The Girl from Chicago is a 1932 American Pre-Code drama film produced and directed by Oscar Micheaux, with an all-African-American cast including lead actors Grace Smith and Carl Mahon. This film is a remake of the now-lost 1926 Oscar Michaeux silent film The Spider’s Web.

Produced on a shoestring budget, this independent production featured a largely non-professional cast. As it is common in Micheaux's films, the story line is punctuated with several musical numbers, offering a glimpse of African-American musical and dancing talent of the time.

==Plot==
A federal agent falls in love while on assignment in Mississippi.
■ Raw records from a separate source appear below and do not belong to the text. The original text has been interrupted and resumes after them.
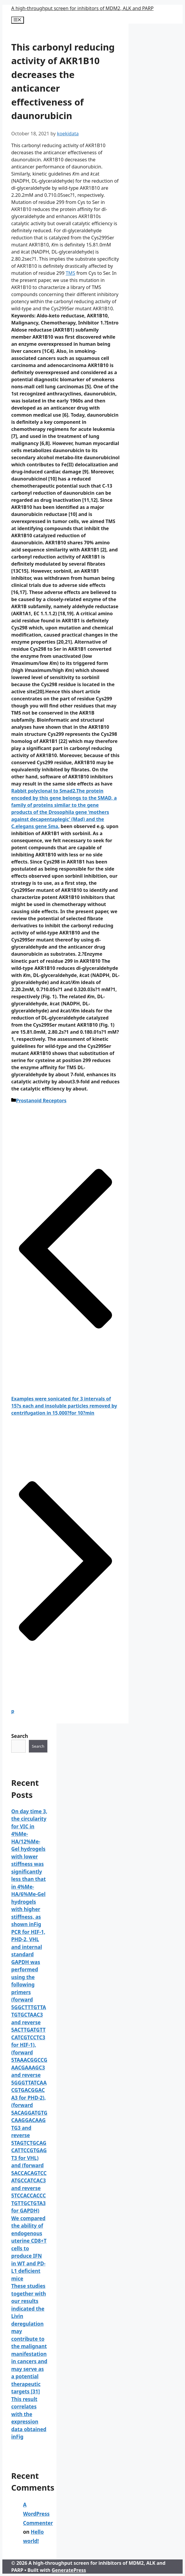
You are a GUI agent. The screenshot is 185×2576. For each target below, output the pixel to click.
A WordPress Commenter (38, 2513)
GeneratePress (69, 2570)
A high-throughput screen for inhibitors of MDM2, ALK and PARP (82, 8)
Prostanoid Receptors (41, 1100)
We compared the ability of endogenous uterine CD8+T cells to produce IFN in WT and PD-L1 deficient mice (29, 2248)
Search (19, 1736)
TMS (70, 273)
He helps his lover escape a local thug, and follows them to Harlem where they become involved in the assassination of a Cuban racketeer.

==Cast==
- Carl Mahon - Alonzo White
- Grace Smith - Liza Hatfield
- Juano Hernández - Gomez
- Eunice Brooks - Mary Austin
- Starr Calloway - Norma Shepard (as Star Calloway)
- Alice B. Russell - Miss Warren
- Minto Cato - Mary's sister
- John Everett - Jeff Ballinger
- Frank H. Wilson - Wade Washington
- Edwin Cary - A numbers collector
- Cherokee Thornton - A "Snitch"

==Preservation status==
- The film is preserved with a copy held in the Library of Congress collection.

==Home media==
On May 26, 2009, a Region 0 DVD of the movie was released by Alpha Video.